* [Work instructions]
[1] In the Netflix Prize forum thread, what did one of the Sarwar papers compare?
[2] Extend the Netflix Prize forum thread with a few more sentences, picking up after its final sentence.

* [Quoted passage]
::::
Forum for discussion about the Netflix Prize and dataset.
You are not logged in.
Bold Raved Tithe wrote:
2. Then I just compute the Pearson distance between the singular vectors (or you can call them aspect or feature vectors) corresponding to the movies I want to compare.
IIRC pearson gives you distances (actually angle) between two vectors, but you have F (F = # of features) vectors for each movie. do you compute distances between each corresponding feature vectors and then average it somehow?
Offline
Bold Raved Tithe wrote:
No I didn't use string comparisons
Actually I can give you my technique, it's super simple and super-fast (once some pre-computations are done):
<snip>
This technique was discussed extensively in one of the Sarwar papers, by the way. I don't have it in front of me but there are a bunch of papers by Sarwar et. al. on collaborative filtering technques, and in one of them they compared a vanilla SVD against using SVD to cluster then using the clusters. I believe they found that SVD worked better in some cases and the SVD+Cluster worked better in some others. (SVD alone was better when there was less data or something like that).
::::
* [Data entries]
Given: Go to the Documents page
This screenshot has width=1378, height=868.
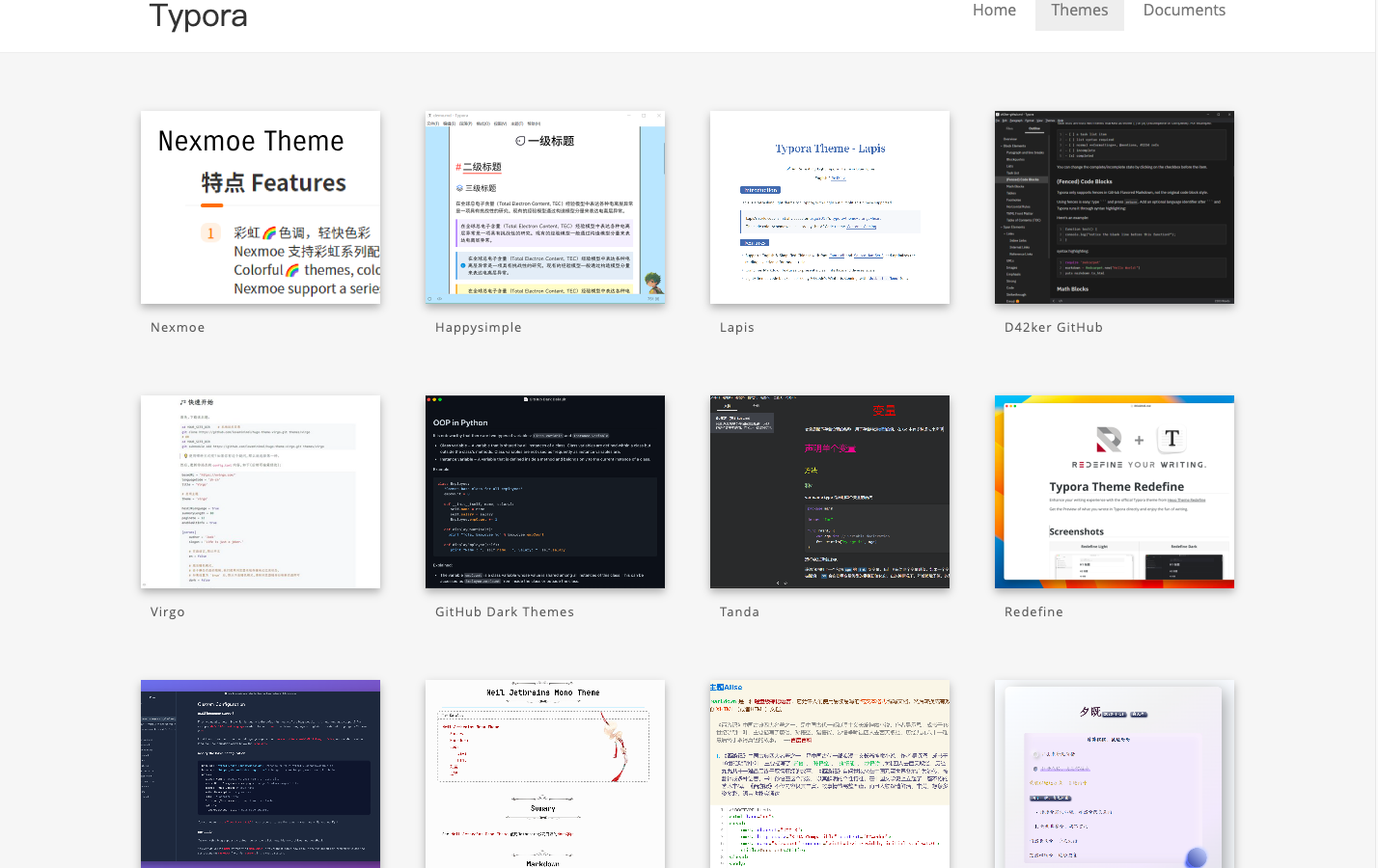Looking at the screenshot, I should pyautogui.click(x=1183, y=11).
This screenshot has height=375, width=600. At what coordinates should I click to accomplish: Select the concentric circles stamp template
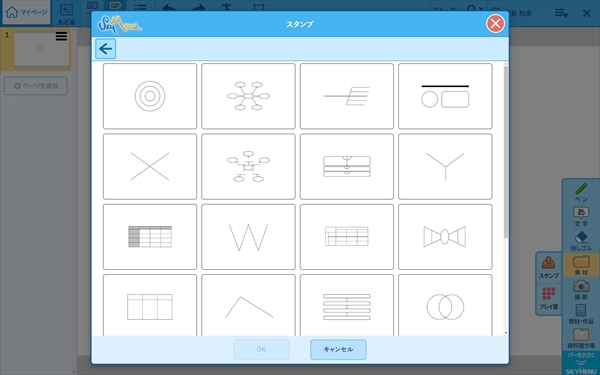coord(150,96)
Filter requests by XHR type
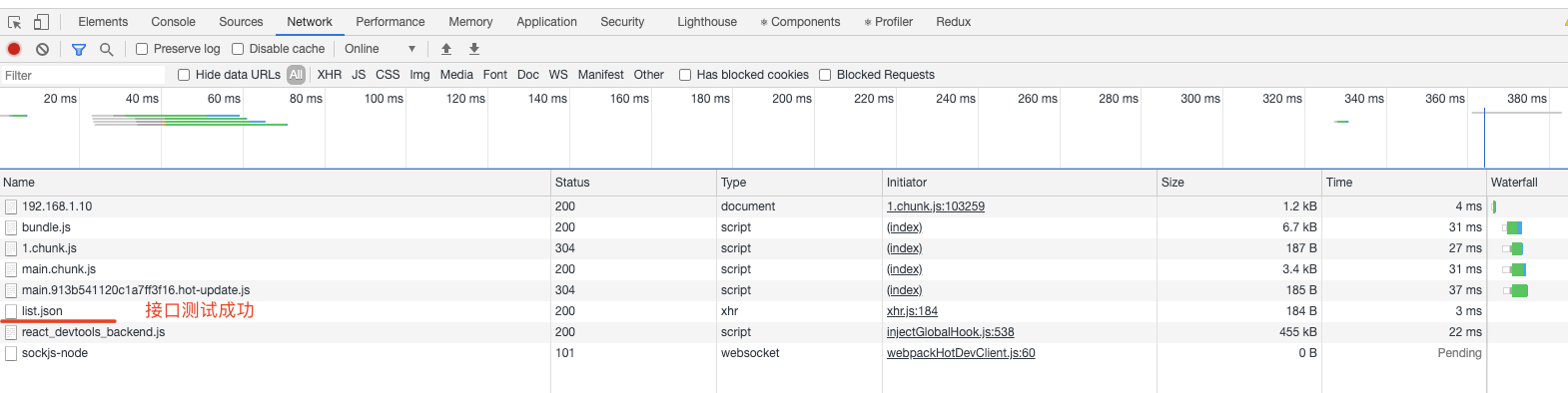Viewport: 1568px width, 393px height. point(330,75)
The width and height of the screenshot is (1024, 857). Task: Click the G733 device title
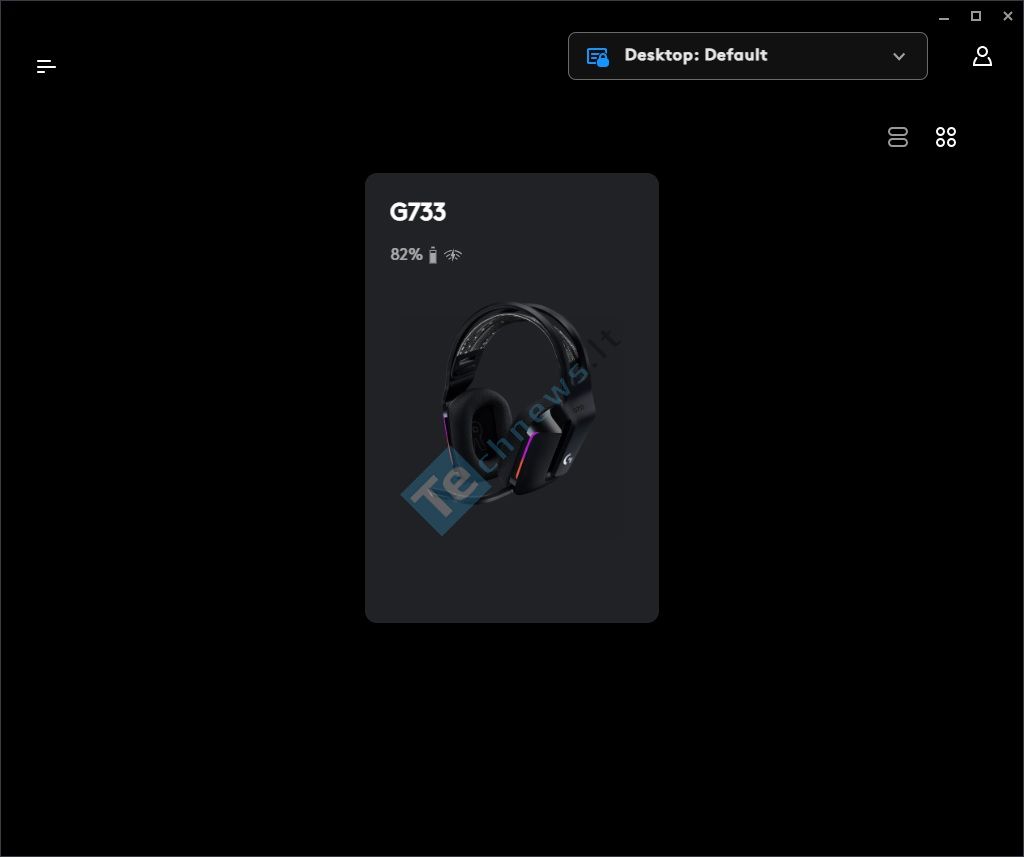pos(417,212)
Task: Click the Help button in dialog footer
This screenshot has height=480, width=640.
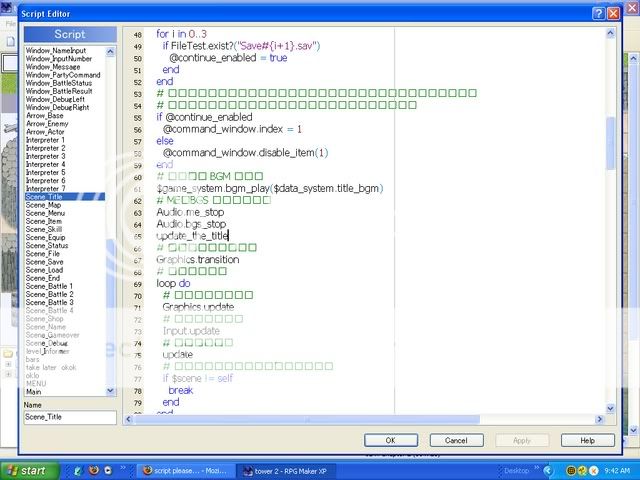Action: coord(587,440)
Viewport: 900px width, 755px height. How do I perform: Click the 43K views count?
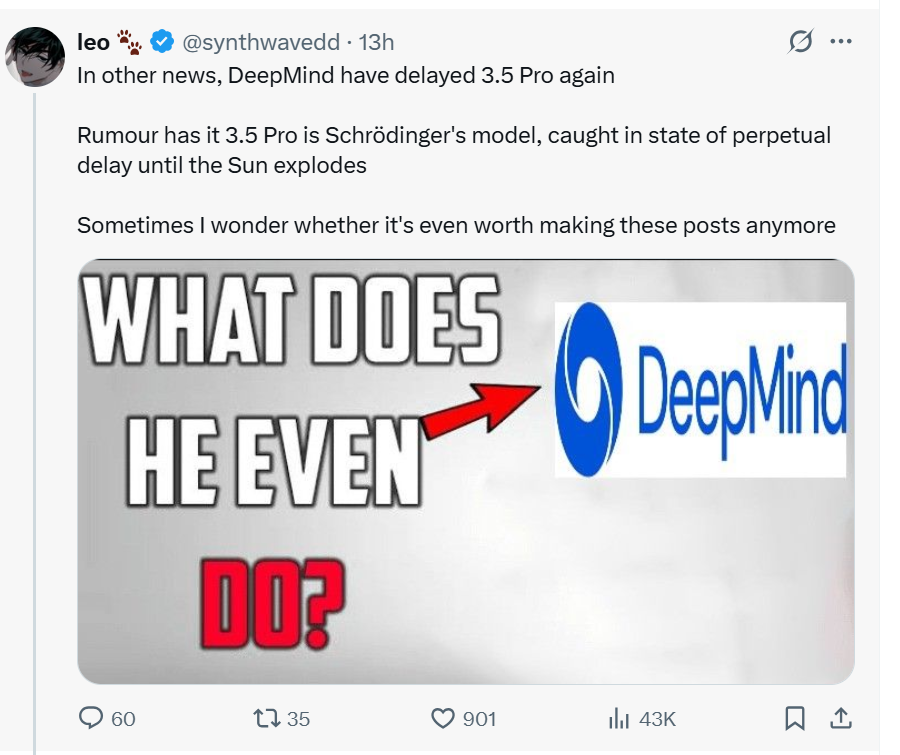pyautogui.click(x=657, y=719)
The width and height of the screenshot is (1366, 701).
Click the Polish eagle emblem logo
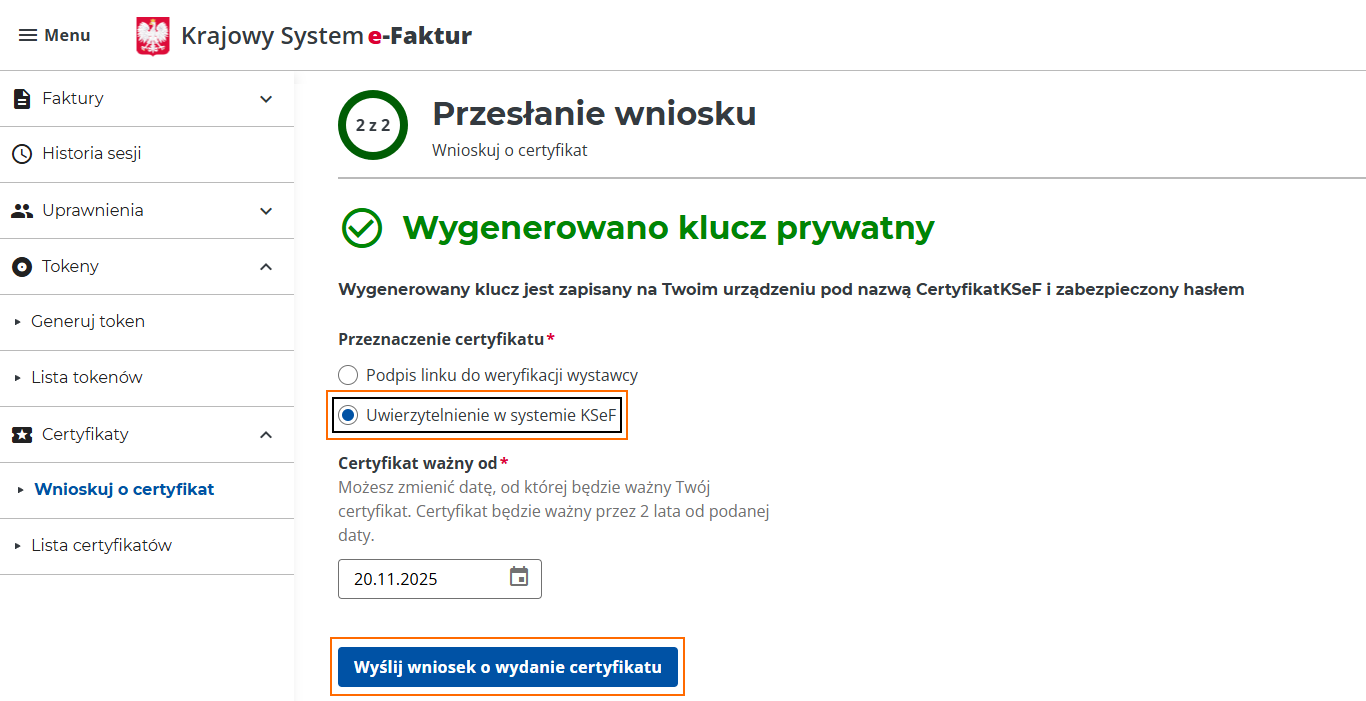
::::
* [Expected answers]
[1] It compared a vanilla SVD against using SVD to cluster and then using the clusters.

[2]
Offline
nullity wrote:
IIRC pearson gives you distances (actually angle) between two vectors, but you have F (F = # of features) vectors for each movie. do you compute distances between each corresponding feature vectors and then average it somehow?
Let A and B be the 2 vectors of n features for movies a and b, I simply compute:
D = sum(Ai*Bi)/sqrt(sum(Ai)*sum(Bi)) for i in {0,...,n-1}
My reasoning was that the existing relation of angle should be maintained from the regular base of users ratings, to the base of features. The added benefit is that in the base of feature some type of transitivity closure is happening, which means that even if two movies have no users in common but they can still have strong similarity.
Now since the SVD is limited to n features (48 in my case), it also acts as a generalization, consequently removing noisy correlations (for example mostly due to high number common users, I believe that was why Finding Nemo is appearing in my regular Pearson correlation but not in my SVD Pearson correlation).
On the downside, due to sparsity I believe the SVD has some loss of consistency (multiple attractors) for features of relatively small movies that don't appear in bigger movies. But that's a different story.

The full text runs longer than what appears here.